According to an embodiment of the present invention, the base may have a containing room in which the evaporator is wedged.
According to an embodiment of the present invention, the base may comprise a circuit board, a clamping block and a conducting unit. The LEDs are disposed on said circuit board. The clamping block clamps the evaporator. The conducting unit is associated between the circuit board and the clamping block. In addition, the clamping block has a containing room in which the evaporator is wedged or a recess in which said evaporator is wedged.
According to an embodiment of the present invention, the base is a circuit board, for example.
According to an embodiment of the present invention, at least one part of the condenser may be adhered to a surface of the heat dissipating unit with an adhesive or welded on the surface of the heat dissipating unit.
According to an embodiment of the present invention, the LED illumination apparatus may further comprise at least one connector connected between at least one part of the condenser and a surface of the heat dissipating unit. The connector has a recess, and the part of the condenser is disposed in the recess.
According to an embodiment of the present invention, the LED illumination apparatus may further comprise an electric fan disposed beside the heat dissipating unit and/or the condenser.
According to an embodiment of the present invention, the inside diameters of the condenser, the first transmitting pipe and the second transmitting pipe may be all less than 4 mm, and the total length of the condenser, the first transmitting pipe and the second transmitting pipe may be longer than 600 mm.

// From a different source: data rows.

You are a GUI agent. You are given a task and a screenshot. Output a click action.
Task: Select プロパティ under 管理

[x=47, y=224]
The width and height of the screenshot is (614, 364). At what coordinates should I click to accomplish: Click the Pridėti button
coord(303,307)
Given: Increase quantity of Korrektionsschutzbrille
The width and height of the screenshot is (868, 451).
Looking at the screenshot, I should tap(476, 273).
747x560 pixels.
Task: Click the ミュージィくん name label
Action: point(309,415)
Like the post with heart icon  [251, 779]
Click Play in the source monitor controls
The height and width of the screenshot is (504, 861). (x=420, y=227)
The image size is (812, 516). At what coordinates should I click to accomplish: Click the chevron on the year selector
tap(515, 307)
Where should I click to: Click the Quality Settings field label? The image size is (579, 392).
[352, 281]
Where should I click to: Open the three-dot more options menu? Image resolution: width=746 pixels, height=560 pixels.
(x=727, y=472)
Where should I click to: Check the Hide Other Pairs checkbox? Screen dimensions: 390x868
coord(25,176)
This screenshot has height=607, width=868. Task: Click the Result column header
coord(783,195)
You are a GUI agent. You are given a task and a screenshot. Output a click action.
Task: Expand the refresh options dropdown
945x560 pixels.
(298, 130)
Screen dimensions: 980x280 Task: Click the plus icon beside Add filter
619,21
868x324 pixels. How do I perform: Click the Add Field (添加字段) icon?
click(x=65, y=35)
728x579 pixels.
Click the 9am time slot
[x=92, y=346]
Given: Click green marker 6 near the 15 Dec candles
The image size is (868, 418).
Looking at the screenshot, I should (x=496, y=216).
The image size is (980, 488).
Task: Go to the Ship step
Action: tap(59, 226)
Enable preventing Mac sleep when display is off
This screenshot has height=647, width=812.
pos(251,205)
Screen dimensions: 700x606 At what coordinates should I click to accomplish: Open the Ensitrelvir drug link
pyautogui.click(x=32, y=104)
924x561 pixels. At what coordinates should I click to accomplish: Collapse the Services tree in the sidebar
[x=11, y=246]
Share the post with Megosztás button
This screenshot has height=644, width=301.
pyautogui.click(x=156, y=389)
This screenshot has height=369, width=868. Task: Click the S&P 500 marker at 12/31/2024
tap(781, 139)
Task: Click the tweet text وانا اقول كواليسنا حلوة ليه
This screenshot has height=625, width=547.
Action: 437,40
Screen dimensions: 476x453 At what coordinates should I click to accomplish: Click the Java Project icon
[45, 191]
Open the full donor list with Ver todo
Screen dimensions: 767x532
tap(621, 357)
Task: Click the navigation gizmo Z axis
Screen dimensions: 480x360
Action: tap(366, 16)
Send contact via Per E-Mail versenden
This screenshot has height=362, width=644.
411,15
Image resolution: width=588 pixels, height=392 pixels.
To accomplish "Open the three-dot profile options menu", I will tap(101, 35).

According to the present invention, the heat generated from the LEDs can be conducted to the heat dissipating unit via the base and the LHP device. The LHP device has good heat transmitting properties by using the working fluid filled therein to carry the heat generated from the LEDs, such that the LED illumination apparatus in the invention has better heat dissipating characteristics. In addition, by means of using the LHP device to associate the illumination module with the heat dissipating unit of the LED illumination apparatus, the heat dissipating method in the invention dissipates the heat generated from the LEDs efficiently.
The above-mentioned contents of the present invention and the following description of the embodiments are only for example, not intended to limit the scope of the invention. Thus, many equal variations and modifications of the following embodiments could be made without departing form the spirit of the present invention and should be covered by the following claims.
The objectives, features of the present invention as well as the advantages thereof can be best understood through the following embodiments and the accompanying drawings, wherein:
The invention will be explained in detail in accordance with the accompanying drawings. It is necessary to illustrate that the drawings in the below could be in simplified forms and not drawn in proportion to the real cases. Further, the dimensions of the drawings are enlarged for explaining and understanding more clearly.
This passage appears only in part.